Half of DCB Patients Needed TLR by 1 Year
PACUBA specifically looked at the Freeway 0.035-inch balloon (Eurocor/Opto Eurocor Healthcare), which has a shellac coating as a spacer and a paclitaxel concentration of 3 µg/mm2. In the comparator arm, angioplasty was performed for 2 minutes with a standard balloon.
For the single-center study, Kinstner and colleagues prospectively enrolled 74 patients, randomizing them to receive either the paclitaxel-coated balloon or standard angioplasty. Mean lesion lengths were 17.3 cm and 18.4 cm, respectively.
Primary patency at 12 months (primary endpoint) was 40.7% in the DCB group and 13.4% in the uncoated balloon group (log-rank P = 0.02), though the rates of freedom from clinically driven TLR were statistically similar at 49.0% and 22.1%, respectively (log-rank P = 0.11). Moreover, there was no difference between the two study arms in the likelihood of patients improving by at least one Rutherford-Becker category by 12 months.

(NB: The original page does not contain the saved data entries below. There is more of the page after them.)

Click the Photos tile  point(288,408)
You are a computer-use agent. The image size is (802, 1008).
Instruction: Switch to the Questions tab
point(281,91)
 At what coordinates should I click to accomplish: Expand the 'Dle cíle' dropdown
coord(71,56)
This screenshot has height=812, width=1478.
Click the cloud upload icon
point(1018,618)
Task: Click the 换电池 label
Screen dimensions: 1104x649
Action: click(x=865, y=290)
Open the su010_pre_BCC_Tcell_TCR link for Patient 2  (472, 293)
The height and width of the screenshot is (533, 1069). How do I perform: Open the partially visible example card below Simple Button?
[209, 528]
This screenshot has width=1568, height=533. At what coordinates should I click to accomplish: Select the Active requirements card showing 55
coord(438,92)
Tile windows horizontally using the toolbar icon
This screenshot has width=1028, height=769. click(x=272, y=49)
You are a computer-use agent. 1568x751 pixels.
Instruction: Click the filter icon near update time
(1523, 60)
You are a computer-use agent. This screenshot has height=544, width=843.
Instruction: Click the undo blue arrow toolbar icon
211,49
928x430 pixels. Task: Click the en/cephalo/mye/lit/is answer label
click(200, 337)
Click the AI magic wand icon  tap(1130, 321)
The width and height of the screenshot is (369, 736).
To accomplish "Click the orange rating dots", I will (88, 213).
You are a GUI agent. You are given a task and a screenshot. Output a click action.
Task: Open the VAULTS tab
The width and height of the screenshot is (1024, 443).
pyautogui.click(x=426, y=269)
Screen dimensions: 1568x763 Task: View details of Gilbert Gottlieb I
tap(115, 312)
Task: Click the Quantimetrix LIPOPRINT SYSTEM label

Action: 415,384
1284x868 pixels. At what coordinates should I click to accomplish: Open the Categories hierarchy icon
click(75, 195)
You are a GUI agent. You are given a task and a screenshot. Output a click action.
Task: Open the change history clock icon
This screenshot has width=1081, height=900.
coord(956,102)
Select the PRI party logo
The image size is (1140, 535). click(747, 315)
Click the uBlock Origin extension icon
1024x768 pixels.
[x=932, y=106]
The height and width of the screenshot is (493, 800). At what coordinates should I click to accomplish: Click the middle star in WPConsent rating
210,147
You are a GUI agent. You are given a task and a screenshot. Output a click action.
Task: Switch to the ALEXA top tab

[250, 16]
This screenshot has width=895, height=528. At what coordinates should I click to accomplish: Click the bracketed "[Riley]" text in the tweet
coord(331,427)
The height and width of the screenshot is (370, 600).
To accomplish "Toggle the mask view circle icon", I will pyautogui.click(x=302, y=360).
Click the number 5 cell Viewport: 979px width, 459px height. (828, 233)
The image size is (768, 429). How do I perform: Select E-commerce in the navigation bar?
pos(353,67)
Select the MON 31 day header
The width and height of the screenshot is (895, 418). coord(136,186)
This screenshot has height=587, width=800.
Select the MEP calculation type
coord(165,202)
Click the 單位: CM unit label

Overall, the editorialists conclude, growing evidence shows that “paclitaxel-coated balloons do provide benefit at 6 months, but this benefit may not last.”
Standard balloons are also ineffective for SFA-ISR, especially in longer lesions, they add. “Furthermore, these data suggest that [angioplasty with uncoated balloons] has outrun its usefulness as a comparator for SFA-ISR trials from an ethical standpoint. Any further studies should use a Food and Drug Administration-approved device as the comparator.”
For now, they say, “There is no single ‘default strategy’ for the treatment of SFA-ISR, allowing the practitioner to use their best judgment to make this on-table decision.”
Kinstner CM, Lammer J, Willfort-Ehringer A, et al. Paclitaxel-eluting balloon versus standard balloon angioplasty in in-stent restenosis of the superficial femoral and proximal popliteal artery: 1-year results of the PACUBA trial. J Am Coll Cardiol Intv. 2016;9:1386-1392.
Gray BH, Buchan JA, The treatment of superficial femoral artery in-stent restenosis: the jury is still out. J Am Coll Cardiol Intv. 2016;9:1393-1396.
- Kinstner and Buchan report no relevant conflicts of interest.
- Gray reports having served as a committee member for the National Cardiovascular Data Registry.